『アメリカ病』(矢部 武,新潮新書)
 これは長年アメリカに住んでいたフリーのジャーナリストが,現在のアメリカの病的症状を克明に描いた本だ。
 精神科通いがごく当たり前で,70歳,80歳の老人たちが競って美容外科手術を受け,子供の頃からジャンクフードが大好きで,健康も大好きなんでサプリメントや薬が大好き。

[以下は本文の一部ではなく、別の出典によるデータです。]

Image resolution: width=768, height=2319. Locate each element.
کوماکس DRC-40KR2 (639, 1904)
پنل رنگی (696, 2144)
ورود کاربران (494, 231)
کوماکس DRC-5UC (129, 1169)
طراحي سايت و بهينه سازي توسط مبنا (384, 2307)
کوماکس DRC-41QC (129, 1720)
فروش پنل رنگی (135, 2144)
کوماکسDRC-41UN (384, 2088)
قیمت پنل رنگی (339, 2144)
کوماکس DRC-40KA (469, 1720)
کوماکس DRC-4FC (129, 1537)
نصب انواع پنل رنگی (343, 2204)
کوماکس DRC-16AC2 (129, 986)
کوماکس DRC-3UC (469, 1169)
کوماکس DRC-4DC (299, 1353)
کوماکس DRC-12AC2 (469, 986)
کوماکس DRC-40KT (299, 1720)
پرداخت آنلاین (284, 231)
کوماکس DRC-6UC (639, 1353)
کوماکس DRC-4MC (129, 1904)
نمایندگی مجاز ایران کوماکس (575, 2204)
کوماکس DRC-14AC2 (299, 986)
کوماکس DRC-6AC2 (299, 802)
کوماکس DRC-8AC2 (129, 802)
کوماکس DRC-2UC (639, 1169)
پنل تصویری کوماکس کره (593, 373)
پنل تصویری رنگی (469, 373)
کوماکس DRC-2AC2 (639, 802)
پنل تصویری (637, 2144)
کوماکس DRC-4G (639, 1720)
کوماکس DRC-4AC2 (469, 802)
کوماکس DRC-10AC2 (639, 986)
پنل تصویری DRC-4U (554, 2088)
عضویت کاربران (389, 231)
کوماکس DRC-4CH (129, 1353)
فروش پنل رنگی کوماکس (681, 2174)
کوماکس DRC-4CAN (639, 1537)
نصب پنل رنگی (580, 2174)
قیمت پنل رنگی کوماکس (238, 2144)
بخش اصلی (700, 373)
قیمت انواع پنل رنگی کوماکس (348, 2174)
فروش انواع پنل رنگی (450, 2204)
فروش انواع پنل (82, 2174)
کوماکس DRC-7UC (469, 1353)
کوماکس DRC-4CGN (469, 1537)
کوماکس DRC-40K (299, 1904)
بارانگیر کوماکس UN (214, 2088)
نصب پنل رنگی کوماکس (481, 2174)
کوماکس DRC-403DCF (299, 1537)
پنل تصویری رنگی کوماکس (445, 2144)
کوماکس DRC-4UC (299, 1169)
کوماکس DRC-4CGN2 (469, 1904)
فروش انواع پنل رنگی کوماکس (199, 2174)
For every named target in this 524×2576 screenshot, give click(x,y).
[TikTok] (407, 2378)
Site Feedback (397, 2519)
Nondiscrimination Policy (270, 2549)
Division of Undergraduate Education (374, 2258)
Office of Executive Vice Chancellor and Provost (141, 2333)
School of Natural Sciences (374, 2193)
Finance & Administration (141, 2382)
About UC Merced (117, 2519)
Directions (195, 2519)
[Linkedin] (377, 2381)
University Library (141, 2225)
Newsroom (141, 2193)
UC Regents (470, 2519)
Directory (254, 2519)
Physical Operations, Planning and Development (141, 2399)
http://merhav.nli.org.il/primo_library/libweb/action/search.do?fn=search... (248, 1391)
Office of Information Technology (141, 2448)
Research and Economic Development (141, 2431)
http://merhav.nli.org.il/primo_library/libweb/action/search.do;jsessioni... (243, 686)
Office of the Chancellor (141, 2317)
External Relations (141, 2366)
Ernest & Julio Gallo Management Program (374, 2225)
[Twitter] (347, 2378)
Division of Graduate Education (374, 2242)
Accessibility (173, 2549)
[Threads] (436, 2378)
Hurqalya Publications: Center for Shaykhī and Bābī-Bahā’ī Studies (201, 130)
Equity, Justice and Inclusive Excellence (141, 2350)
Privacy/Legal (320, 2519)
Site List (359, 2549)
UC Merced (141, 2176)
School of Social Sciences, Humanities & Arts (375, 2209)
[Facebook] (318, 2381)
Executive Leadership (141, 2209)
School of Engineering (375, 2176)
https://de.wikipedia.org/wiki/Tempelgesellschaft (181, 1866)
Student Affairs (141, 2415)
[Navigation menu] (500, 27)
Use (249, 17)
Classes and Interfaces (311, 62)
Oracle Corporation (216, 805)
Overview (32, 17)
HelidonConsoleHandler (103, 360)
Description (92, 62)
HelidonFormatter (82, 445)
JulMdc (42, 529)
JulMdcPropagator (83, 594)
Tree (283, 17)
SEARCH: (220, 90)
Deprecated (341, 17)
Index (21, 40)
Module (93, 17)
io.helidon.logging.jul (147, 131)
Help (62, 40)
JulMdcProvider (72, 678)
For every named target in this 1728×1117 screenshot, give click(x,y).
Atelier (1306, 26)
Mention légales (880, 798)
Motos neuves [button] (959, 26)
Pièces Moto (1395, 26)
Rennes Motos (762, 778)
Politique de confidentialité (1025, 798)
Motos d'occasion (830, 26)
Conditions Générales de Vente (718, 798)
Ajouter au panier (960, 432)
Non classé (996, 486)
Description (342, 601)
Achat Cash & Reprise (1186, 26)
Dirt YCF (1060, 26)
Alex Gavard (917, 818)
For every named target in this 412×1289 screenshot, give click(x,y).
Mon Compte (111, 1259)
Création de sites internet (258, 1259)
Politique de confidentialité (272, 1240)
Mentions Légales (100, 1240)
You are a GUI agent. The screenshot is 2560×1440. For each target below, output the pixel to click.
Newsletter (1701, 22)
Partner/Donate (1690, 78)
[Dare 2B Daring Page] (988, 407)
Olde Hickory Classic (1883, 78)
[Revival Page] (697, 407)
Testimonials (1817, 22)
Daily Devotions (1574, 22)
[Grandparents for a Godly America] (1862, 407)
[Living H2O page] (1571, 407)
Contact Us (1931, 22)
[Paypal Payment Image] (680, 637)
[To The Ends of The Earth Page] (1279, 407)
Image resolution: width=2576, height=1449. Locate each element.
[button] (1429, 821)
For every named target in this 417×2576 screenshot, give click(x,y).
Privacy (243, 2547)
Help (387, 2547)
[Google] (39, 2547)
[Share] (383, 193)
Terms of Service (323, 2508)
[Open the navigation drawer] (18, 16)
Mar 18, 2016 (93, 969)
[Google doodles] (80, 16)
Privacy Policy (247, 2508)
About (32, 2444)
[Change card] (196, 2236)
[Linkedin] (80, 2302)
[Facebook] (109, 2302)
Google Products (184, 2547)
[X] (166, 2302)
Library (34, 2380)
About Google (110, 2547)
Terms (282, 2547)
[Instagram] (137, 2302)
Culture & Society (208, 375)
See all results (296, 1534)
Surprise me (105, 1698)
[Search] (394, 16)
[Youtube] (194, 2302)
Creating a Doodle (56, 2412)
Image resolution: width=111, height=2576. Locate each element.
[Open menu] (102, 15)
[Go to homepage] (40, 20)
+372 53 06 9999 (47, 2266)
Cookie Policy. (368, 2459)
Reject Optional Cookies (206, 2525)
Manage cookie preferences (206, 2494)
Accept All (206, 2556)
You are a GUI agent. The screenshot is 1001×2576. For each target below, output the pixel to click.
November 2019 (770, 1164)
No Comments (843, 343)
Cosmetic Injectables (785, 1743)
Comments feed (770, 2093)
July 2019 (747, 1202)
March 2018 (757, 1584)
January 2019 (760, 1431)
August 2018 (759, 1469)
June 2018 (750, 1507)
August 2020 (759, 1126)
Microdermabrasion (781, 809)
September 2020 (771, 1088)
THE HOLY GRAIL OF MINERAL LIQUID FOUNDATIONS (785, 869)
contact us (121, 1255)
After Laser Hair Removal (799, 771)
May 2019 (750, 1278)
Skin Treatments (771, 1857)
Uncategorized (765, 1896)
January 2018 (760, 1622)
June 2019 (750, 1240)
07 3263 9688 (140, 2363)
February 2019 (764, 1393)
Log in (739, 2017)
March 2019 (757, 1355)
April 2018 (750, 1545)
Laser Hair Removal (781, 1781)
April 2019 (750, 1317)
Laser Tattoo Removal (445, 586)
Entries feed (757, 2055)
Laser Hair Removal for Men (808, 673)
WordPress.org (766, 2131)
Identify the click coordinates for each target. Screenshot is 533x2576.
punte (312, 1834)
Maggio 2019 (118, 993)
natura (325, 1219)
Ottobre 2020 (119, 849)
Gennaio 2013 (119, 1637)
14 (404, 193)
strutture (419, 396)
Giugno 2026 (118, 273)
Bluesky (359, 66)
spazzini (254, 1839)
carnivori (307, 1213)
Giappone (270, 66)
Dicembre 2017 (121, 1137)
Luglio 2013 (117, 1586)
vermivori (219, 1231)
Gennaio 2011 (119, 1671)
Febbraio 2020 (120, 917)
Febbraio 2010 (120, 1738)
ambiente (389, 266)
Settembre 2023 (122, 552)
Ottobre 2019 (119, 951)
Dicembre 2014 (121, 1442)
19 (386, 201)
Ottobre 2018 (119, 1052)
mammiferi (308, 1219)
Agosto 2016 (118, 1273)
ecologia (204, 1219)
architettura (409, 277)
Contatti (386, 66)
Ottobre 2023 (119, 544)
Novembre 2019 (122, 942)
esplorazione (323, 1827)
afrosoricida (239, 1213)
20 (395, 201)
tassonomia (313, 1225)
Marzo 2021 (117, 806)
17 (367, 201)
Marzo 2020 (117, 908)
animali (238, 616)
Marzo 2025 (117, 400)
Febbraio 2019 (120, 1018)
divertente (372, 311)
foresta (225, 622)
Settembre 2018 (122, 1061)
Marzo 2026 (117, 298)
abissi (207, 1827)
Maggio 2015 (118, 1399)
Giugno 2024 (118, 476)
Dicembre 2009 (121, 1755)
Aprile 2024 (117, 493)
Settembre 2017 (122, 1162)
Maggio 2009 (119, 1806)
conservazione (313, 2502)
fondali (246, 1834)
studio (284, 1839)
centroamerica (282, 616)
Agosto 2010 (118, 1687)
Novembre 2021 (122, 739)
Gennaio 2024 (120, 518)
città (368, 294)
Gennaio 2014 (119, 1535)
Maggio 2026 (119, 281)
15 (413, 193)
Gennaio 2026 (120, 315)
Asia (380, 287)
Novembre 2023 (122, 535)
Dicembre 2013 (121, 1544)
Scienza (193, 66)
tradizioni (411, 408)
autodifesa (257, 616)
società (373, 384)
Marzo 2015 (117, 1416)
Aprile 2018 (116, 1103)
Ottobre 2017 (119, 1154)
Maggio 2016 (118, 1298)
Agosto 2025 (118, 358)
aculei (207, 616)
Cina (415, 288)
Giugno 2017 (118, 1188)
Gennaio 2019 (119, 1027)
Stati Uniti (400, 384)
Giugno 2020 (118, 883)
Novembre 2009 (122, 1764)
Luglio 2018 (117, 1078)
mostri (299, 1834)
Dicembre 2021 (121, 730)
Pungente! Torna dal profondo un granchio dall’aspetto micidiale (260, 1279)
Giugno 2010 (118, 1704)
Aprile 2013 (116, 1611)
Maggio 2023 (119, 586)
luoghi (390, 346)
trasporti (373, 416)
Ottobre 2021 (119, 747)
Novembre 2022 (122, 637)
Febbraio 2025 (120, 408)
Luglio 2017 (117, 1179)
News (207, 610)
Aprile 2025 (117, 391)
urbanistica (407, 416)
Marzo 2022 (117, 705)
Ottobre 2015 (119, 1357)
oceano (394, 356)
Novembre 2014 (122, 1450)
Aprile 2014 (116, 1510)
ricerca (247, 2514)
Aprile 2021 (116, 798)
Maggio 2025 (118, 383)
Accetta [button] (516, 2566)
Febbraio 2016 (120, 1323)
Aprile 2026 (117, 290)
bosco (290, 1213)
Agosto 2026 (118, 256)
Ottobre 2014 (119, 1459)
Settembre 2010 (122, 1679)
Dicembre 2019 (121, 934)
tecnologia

 自分が太ったのはマクドナルドのせいだと訴訟を起こし,女子大の寮に入ると過激な拒食競争が始まり,皆で食事後に吐くため下水の配管は胃液で腐蝕。
 年間3万人が銃で殺されているのに(数字だけ見ればこれは立派な内戦状態である),NRA(全米ライフル協会)は銃規制の発言をする議員を次々に失脚に追い込むのに忙しい。
 中絶は聖書に反する行為だから,中絶をする医者は殺すのが神の御心に適う行為だとする団体が大きな力を持ち,中絶手術をしている産婦人科医院に爆弾が投げ込まれるのも珍しいことじゃない。その結果,中絶を望む女性が非合法の医者にかかって死亡しようとお構いなし。そして,これこそが神の指し示す正しい道と心から信じている。

 自分達の正義は世界の正義であり,その正義を世界に広めるのが正しい道であり,それ以外の価値観は悪だと思っている無邪気な人達。ポジティブシンキングで全てが解決でき,ポジティブに考えられないのが間違っていて,病気が治らないのも貧乏なのも全て気持ちの持ちようだと,ポジティブシンキングを押しつける人達。